Retype exactly the span of lines below from the one with "Refund Policy (129, 1806)" through the one with "Matt Bone (151, 1227)". Do not include pictures.

(Collected data entries)
□ □ □

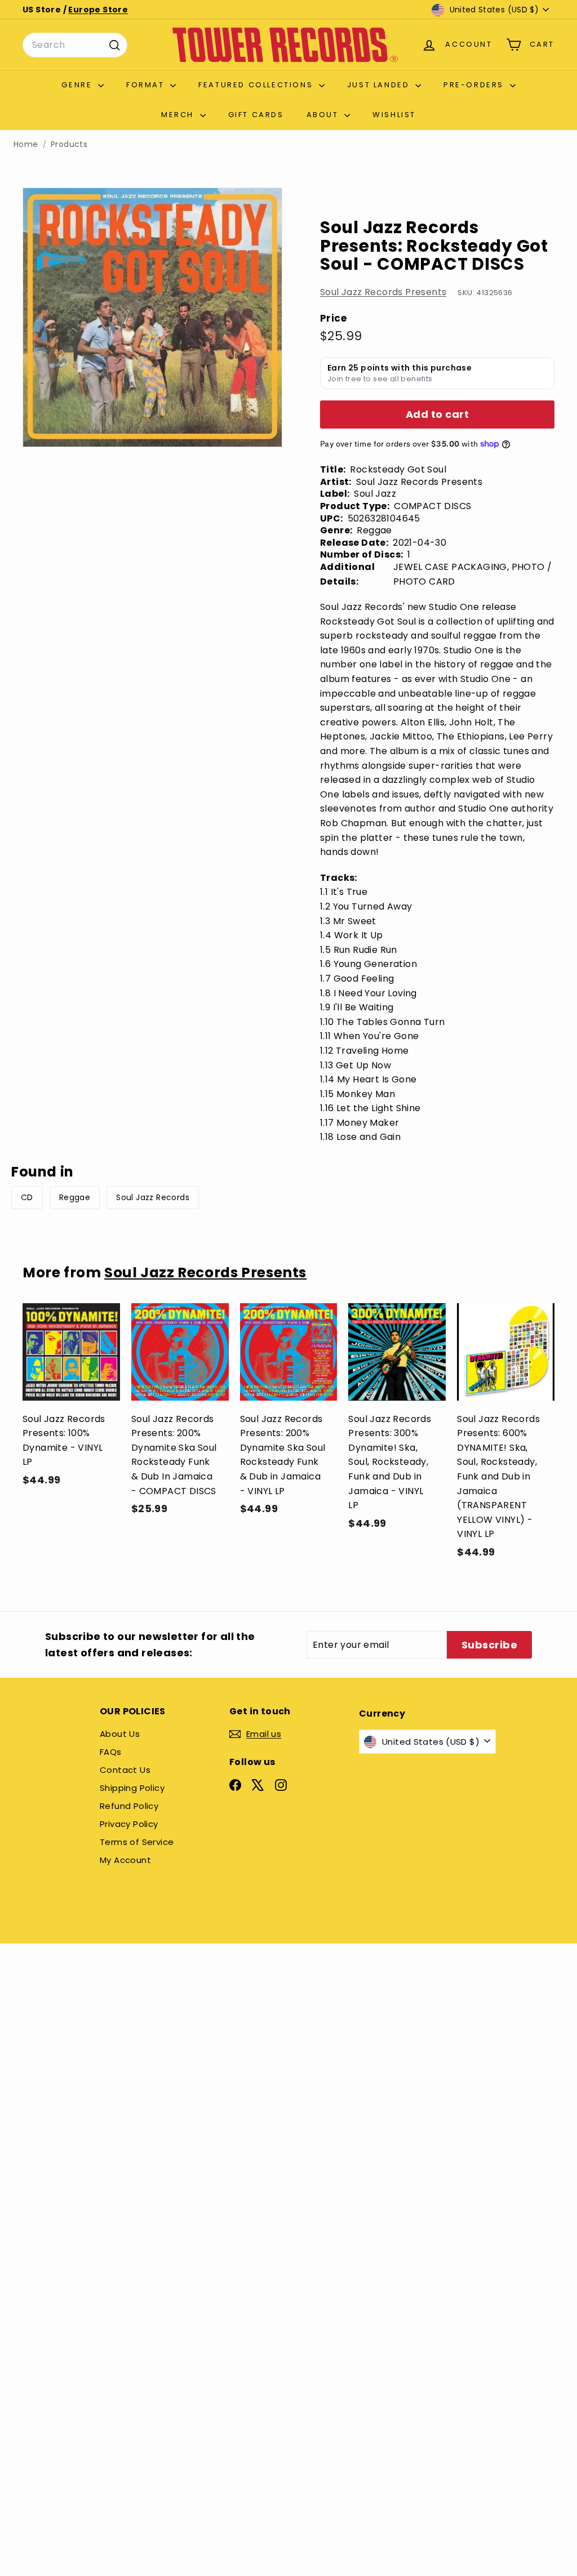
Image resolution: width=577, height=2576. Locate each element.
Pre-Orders (475, 84)
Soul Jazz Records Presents (383, 292)
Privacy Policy (129, 1824)
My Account (125, 1860)
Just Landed (379, 84)
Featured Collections (257, 84)
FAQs (111, 1752)
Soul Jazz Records (152, 1197)
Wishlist (394, 114)
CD (27, 1197)
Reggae (74, 1197)
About (324, 114)
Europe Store (98, 9)
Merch (179, 114)
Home (26, 144)
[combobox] (75, 45)
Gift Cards (256, 114)
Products (69, 144)
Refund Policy (129, 1806)
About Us (120, 1734)
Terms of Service (137, 1842)
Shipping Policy (132, 1788)
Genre (78, 84)
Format (146, 84)
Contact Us (125, 1770)
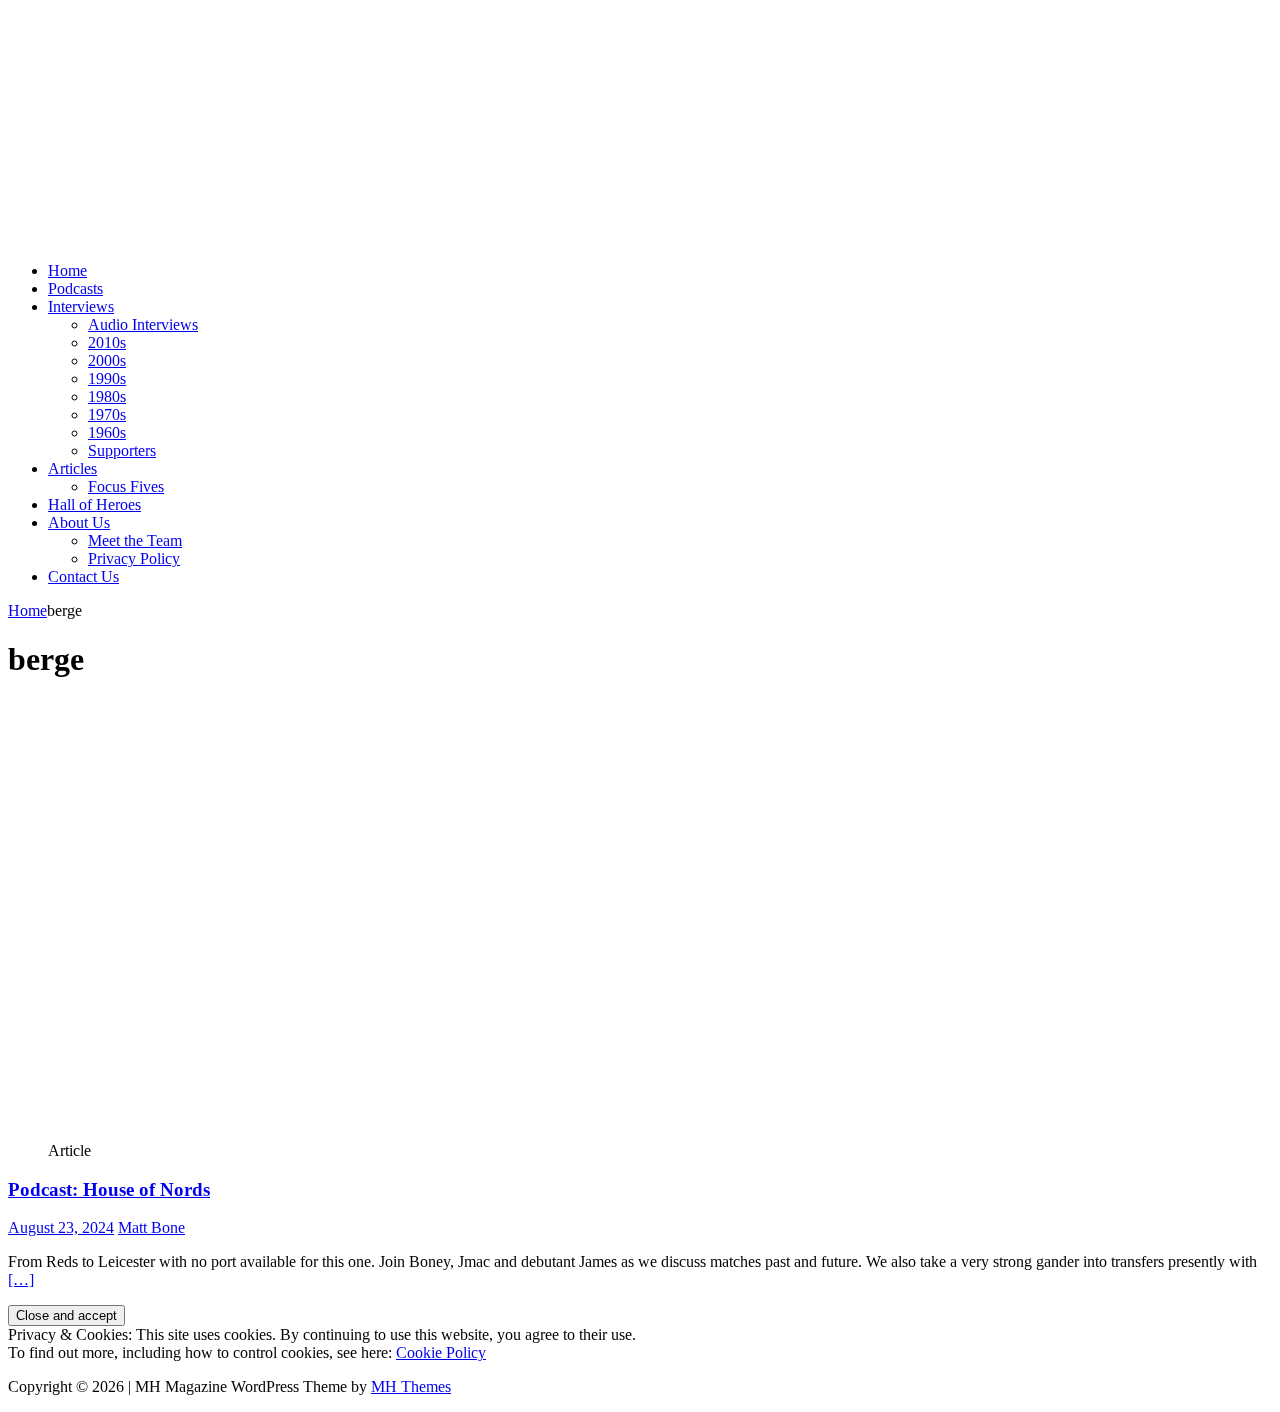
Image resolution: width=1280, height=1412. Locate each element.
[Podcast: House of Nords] (563, 1132)
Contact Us (83, 576)
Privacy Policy (134, 558)
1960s (107, 432)
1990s (107, 378)
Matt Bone (151, 1227)
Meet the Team (135, 540)
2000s (107, 360)
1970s (107, 414)
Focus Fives (126, 486)
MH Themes (411, 1386)
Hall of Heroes (94, 504)
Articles (72, 468)
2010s (107, 342)
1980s (107, 396)
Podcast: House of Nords (109, 1189)
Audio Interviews (143, 324)
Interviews (81, 306)
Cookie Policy (441, 1352)
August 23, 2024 (61, 1227)
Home (67, 270)
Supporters (122, 450)
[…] (21, 1279)
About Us (79, 522)
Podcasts (75, 288)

□ □ □

Reply to the exercise:
Refund Policy (129, 1806)
About Us (120, 1734)
Terms of Service (137, 1842)
Shipping Policy (132, 1788)
Genre (78, 84)
Format (146, 84)
Contact Us (125, 1770)
Image resolution: width=1280, height=1412. Locate each element.
[Podcast: House of Nords] (563, 1132)
Contact Us (83, 576)
Privacy Policy (134, 558)
1960s (107, 432)
1990s (107, 378)
Matt Bone (151, 1227)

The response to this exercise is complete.